Pascal Mailhos, préfet de la région Auvergne-Rhône-Alpes, préfet du Rhône, "rappelle que les faits relatés dans l’article de presse, s’ils étaient avérés, sont contraires aux instructions qu’il a données aux forces de l’ordre. Aussi, il a demandé au Directeur départemental de la sécurité publique du Rhône de diligenter une enquête interne pour faire toute la lumière sur cette affaire. Si d’éventuelles contraventions avaient été délivrées à des personnes sans domicile fixe, celles-ci seraient immédiatement annulées."

"L’appui aux personnes démunies et sans-abri constitue l’un des piliers de l’action de l’État, d’autant plus en cette période de crise sanitaire. Le préfet Pascal Mailhos porte personnellement une attention toute particulière à ce sujet très sensible."

"Le 115 est opérationnel et des orientations vers des places d’hébergement ont pu être réalisées hier à la suite d’alertes posées par des collectifs. Pour autant les places d’hébergement sont occupées dans la mesure où le renfort hivernal a été prolongé, ceci a permis de confiner les personnes présentes dans les structures d’hébergement. Les services de l’Etat (direction départementale de la cohésion sociale) recherchent actuellement des places qui pourraient permettre de proposer de nouvelles orientations aux personnes sans abri et remercient les collectivités territoriales et hôtels qui ont d’ores et déjà proposé des capacités d’hébergement."
Le président de la Métropole de Lyon, David Kimelfeld, a également réagi, assurant que la Métropole se tient à la disposition de l’Etat pour assurer l[a] protection" des personnes sans abri.

David Kimelfeld @DavidKimelfeld
Si cela se vérifie, ces actions sont bien évidemment contraires aux instructions. Le @prefetrhone fait le nécessaire pour que les personnes sans domicile soient rapidement mises à l’abris. Le @grandlyon se tient à la disposition de l’État pour assurer leur protection.

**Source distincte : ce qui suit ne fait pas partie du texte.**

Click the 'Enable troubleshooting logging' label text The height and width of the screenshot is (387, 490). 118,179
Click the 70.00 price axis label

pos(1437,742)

Ces faits, largement relayés sur les réseaux sociaux depuis la parution de cet article, ont suscité l’indignation de nombreux internautes. D’autant plus que le site d’information parodique Le Gorafi, avait publié le matin même un article - parodique - évoquant un sans-abri verbalisé pour ne pas avoir respecté le confinement.
Il semble que cette fois la réalité ait surpassé la fiction.